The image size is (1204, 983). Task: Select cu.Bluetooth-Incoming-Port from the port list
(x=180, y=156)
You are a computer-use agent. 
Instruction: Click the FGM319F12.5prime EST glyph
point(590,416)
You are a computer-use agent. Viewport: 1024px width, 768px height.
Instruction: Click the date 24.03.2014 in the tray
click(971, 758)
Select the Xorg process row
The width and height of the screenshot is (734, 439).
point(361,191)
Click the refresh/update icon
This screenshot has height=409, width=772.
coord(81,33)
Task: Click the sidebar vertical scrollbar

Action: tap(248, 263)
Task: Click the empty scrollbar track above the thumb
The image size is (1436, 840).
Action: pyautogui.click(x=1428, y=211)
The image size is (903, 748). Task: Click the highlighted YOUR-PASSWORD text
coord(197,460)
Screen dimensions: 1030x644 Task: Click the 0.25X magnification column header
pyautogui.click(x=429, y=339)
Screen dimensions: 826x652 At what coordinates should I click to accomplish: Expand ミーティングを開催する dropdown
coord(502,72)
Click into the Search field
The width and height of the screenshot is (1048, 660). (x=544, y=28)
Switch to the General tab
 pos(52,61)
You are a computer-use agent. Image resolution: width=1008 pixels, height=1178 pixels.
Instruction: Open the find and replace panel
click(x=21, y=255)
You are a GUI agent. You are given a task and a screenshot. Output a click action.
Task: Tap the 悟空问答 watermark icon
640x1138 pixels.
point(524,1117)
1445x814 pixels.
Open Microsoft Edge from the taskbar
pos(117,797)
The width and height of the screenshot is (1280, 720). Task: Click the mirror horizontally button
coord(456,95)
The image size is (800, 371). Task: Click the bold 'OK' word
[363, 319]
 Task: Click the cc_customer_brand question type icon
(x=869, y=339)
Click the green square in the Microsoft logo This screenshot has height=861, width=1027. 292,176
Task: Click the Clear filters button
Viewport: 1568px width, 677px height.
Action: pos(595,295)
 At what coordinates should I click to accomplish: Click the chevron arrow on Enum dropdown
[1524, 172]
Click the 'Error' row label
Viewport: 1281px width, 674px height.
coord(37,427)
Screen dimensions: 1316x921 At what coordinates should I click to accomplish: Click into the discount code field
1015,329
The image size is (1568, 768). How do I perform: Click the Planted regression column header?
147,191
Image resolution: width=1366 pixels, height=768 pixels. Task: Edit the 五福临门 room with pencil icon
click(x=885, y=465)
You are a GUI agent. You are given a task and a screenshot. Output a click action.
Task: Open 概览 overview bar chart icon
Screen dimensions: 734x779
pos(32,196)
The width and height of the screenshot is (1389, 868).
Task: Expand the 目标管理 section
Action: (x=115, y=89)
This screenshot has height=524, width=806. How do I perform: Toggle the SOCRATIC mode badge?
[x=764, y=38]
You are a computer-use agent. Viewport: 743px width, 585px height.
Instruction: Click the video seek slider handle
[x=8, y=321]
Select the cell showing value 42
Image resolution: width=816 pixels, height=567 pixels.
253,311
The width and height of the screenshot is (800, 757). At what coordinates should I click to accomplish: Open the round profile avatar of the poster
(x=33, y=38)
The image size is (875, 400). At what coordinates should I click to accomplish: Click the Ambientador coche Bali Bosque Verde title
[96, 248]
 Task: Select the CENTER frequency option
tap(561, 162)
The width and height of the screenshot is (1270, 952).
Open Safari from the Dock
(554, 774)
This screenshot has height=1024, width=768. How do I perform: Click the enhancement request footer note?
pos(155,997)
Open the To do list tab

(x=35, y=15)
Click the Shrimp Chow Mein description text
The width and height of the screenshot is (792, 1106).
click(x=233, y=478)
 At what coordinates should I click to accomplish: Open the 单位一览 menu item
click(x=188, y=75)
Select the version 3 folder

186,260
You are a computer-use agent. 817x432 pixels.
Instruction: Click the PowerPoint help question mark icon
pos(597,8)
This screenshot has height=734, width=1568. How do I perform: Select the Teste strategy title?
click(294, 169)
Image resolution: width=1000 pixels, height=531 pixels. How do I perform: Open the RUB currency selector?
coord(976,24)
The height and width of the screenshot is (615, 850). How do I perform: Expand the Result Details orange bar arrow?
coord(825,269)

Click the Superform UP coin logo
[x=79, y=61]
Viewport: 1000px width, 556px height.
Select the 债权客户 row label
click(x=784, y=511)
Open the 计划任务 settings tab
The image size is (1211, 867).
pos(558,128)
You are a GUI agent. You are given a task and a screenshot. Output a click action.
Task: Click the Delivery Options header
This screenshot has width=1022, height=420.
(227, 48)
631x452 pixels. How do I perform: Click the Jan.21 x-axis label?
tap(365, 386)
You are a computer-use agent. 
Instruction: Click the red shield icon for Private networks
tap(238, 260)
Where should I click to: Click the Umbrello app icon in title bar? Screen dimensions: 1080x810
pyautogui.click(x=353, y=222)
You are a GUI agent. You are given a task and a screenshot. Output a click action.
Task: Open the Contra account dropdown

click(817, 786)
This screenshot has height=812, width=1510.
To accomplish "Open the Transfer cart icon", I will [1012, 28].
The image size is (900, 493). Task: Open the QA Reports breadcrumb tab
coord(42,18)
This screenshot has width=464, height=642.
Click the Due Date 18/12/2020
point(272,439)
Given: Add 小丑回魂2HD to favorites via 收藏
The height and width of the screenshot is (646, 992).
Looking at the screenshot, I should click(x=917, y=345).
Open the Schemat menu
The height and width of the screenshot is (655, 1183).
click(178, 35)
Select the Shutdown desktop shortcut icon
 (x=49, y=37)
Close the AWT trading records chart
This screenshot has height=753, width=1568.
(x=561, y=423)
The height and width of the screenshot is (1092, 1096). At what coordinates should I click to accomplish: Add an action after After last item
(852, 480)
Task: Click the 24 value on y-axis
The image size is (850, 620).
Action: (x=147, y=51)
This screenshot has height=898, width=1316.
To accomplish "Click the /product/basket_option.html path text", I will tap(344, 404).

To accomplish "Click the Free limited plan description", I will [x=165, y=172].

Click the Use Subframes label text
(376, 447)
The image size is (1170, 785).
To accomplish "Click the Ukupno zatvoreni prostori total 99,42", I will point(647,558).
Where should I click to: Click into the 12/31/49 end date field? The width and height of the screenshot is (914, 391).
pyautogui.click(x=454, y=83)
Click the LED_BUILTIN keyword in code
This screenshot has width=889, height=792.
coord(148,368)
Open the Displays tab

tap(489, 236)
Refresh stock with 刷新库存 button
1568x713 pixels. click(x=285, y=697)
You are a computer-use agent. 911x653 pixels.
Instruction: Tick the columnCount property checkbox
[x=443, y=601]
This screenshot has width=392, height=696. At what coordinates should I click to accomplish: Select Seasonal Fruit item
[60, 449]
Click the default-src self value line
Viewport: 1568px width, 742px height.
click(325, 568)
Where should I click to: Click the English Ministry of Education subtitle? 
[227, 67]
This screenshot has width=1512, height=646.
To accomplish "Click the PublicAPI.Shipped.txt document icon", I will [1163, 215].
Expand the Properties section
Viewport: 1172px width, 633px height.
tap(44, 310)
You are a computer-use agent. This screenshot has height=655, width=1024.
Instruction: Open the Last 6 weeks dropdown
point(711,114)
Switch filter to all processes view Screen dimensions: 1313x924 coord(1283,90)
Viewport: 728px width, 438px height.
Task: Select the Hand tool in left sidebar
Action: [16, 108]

○ ○ ○ ○ ○ ○ ○

Your task: Here the job is to set down exactly the lines of the material above that fall between the one with "At what coordinates should I click to accomplish: Open the 单位一览" and the one with "This screenshot has width=464, height=642.", inclusive, and nothing beyond them.

Completed exercise:
 At what coordinates should I click to accomplish: Open the 单位一览 menu item
click(x=188, y=75)
Select the version 3 folder

186,260
You are a computer-use agent. 817x432 pixels.
Instruction: Click the PowerPoint help question mark icon
pos(597,8)
This screenshot has height=734, width=1568. How do I perform: Select the Teste strategy title?
click(294, 169)
Image resolution: width=1000 pixels, height=531 pixels. How do I perform: Open the RUB currency selector?
coord(976,24)
The height and width of the screenshot is (615, 850). How do I perform: Expand the Result Details orange bar arrow?
coord(825,269)

Click the Superform UP coin logo
[x=79, y=61]
Viewport: 1000px width, 556px height.
Select the 债权客户 row label
click(x=784, y=511)
Open the 计划任务 settings tab
The image size is (1211, 867).
pos(558,128)
You are a GUI agent. You are given a task and a screenshot. Output a click action.
Task: Click the Delivery Options header
This screenshot has width=1022, height=420.
(227, 48)
631x452 pixels. How do I perform: Click the Jan.21 x-axis label?
tap(365, 386)
You are a computer-use agent. 
Instruction: Click the red shield icon for Private networks
tap(238, 260)
Where should I click to: Click the Umbrello app icon in title bar? Screen dimensions: 1080x810
pyautogui.click(x=353, y=222)
You are a GUI agent. You are given a task and a screenshot. Output a click action.
Task: Open the Contra account dropdown

click(817, 786)
This screenshot has height=812, width=1510.
To accomplish "Open the Transfer cart icon", I will [1012, 28].
The image size is (900, 493). Task: Open the QA Reports breadcrumb tab
coord(42,18)
This screenshot has width=464, height=642.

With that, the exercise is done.